▶ _What you have to do_:
An exact repetition of the records is required. Leave nothing out.

Saved entries:
***

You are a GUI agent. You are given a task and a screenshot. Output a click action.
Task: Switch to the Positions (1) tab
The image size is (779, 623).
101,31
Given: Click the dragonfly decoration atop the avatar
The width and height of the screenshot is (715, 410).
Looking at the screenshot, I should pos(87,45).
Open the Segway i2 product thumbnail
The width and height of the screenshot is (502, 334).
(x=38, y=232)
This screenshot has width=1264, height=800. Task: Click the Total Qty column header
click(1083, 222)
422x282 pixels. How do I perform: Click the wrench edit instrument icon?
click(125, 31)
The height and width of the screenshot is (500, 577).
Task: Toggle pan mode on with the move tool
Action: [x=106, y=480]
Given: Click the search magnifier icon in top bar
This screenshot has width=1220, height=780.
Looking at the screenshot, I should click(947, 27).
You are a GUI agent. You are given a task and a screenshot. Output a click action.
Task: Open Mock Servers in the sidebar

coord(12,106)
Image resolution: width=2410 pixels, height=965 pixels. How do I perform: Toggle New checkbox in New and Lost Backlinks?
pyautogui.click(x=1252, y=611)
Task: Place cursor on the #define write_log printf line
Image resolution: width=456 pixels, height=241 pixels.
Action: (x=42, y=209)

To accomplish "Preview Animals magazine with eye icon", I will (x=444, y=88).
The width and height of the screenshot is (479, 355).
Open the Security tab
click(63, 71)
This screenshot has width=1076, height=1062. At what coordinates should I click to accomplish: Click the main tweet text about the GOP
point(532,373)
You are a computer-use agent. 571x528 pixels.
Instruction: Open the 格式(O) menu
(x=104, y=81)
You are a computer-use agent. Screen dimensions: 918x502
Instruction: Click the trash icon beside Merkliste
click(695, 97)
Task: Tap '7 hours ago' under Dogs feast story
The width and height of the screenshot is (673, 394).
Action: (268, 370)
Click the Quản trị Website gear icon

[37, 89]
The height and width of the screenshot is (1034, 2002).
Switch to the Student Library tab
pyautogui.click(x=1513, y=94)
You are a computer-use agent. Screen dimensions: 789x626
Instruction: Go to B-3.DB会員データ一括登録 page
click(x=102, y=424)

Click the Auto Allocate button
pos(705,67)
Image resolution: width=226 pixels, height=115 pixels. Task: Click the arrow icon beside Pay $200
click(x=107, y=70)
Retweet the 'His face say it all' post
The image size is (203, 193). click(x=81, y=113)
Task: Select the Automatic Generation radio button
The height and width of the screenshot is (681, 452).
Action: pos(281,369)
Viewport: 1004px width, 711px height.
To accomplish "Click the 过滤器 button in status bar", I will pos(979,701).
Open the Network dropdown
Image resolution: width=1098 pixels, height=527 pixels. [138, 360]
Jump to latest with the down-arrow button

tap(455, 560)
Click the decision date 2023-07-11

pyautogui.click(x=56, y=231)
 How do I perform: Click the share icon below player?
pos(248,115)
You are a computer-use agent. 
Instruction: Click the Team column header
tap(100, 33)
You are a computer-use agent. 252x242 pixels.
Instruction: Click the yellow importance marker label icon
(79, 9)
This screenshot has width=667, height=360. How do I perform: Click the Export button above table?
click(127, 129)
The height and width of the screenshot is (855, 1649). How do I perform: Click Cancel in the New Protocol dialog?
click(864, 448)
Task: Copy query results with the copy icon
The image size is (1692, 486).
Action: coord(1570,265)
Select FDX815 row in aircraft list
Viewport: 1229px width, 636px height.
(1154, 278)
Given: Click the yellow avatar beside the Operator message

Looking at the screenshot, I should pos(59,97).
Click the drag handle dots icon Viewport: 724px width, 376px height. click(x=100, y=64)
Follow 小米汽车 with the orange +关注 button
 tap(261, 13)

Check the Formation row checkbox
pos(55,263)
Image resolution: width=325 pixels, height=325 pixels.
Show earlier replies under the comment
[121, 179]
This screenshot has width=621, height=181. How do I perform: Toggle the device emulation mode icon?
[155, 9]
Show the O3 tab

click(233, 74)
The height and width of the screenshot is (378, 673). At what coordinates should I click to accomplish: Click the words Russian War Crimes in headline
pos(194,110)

***

▶ _Expected answer_:
You are a GUI agent. You are given a task and a screenshot. Output a click action.
Task: Switch to the Positions (1) tab
The image size is (779, 623).
101,31
Given: Click the dragonfly decoration atop the avatar
The width and height of the screenshot is (715, 410).
Looking at the screenshot, I should pos(87,45).
Open the Segway i2 product thumbnail
The width and height of the screenshot is (502, 334).
(x=38, y=232)
This screenshot has width=1264, height=800. Task: Click the Total Qty column header
click(1083, 222)
422x282 pixels. How do I perform: Click the wrench edit instrument icon?
click(125, 31)
The height and width of the screenshot is (500, 577).
Task: Toggle pan mode on with the move tool
Action: [x=106, y=480]
Given: Click the search magnifier icon in top bar
This screenshot has width=1220, height=780.
Looking at the screenshot, I should click(947, 27).
You are a GUI agent. You are given a task and a screenshot. Output a click action.
Task: Open Mock Servers in the sidebar

coord(12,106)
Image resolution: width=2410 pixels, height=965 pixels. How do I perform: Toggle New checkbox in New and Lost Backlinks?
pyautogui.click(x=1252, y=611)
Task: Place cursor on the #define write_log printf line
Image resolution: width=456 pixels, height=241 pixels.
Action: (x=42, y=209)

To accomplish "Preview Animals magazine with eye icon", I will (x=444, y=88).
The width and height of the screenshot is (479, 355).
Open the Security tab
click(63, 71)
This screenshot has width=1076, height=1062. At what coordinates should I click to accomplish: Click the main tweet text about the GOP
point(532,373)
You are a computer-use agent. 571x528 pixels.
Instruction: Open the 格式(O) menu
(x=104, y=81)
You are a computer-use agent. Screen dimensions: 918x502
Instruction: Click the trash icon beside Merkliste
click(695, 97)
Task: Tap '7 hours ago' under Dogs feast story
The width and height of the screenshot is (673, 394).
Action: (268, 370)
Click the Quản trị Website gear icon

[37, 89]
The height and width of the screenshot is (1034, 2002).
Switch to the Student Library tab
pyautogui.click(x=1513, y=94)
You are a computer-use agent. Screen dimensions: 789x626
Instruction: Go to B-3.DB会員データ一括登録 page
click(x=102, y=424)

Click the Auto Allocate button
pos(705,67)
Image resolution: width=226 pixels, height=115 pixels. Task: Click the arrow icon beside Pay $200
click(x=107, y=70)
Retweet the 'His face say it all' post
The image size is (203, 193). click(x=81, y=113)
Task: Select the Automatic Generation radio button
The height and width of the screenshot is (681, 452).
Action: pos(281,369)
Viewport: 1004px width, 711px height.
To accomplish "Click the 过滤器 button in status bar", I will pos(979,701).
Open the Network dropdown
Image resolution: width=1098 pixels, height=527 pixels. [138, 360]
Jump to latest with the down-arrow button

tap(455, 560)
Click the decision date 2023-07-11

pyautogui.click(x=56, y=231)
 How do I perform: Click the share icon below player?
pos(248,115)
You are a computer-use agent. 
Instruction: Click the Team column header
tap(100, 33)
You are a computer-use agent. 252x242 pixels.
Instruction: Click the yellow importance marker label icon
(79, 9)
This screenshot has width=667, height=360. How do I perform: Click the Export button above table?
click(127, 129)
The height and width of the screenshot is (855, 1649). How do I perform: Click Cancel in the New Protocol dialog?
click(864, 448)
Task: Copy query results with the copy icon
The image size is (1692, 486).
Action: coord(1570,265)
Select FDX815 row in aircraft list
Viewport: 1229px width, 636px height.
(1154, 278)
Given: Click the yellow avatar beside the Operator message

Looking at the screenshot, I should pos(59,97).
Click the drag handle dots icon Viewport: 724px width, 376px height. click(x=100, y=64)
Follow 小米汽车 with the orange +关注 button
 tap(261, 13)

Check the Formation row checkbox
pos(55,263)
Image resolution: width=325 pixels, height=325 pixels.
Show earlier replies under the comment
[121, 179]
This screenshot has width=621, height=181. How do I perform: Toggle the device emulation mode icon?
[155, 9]
Show the O3 tab

click(233, 74)
The height and width of the screenshot is (378, 673). At what coordinates should I click to accomplish: Click the words Russian War Crimes in headline
pos(194,110)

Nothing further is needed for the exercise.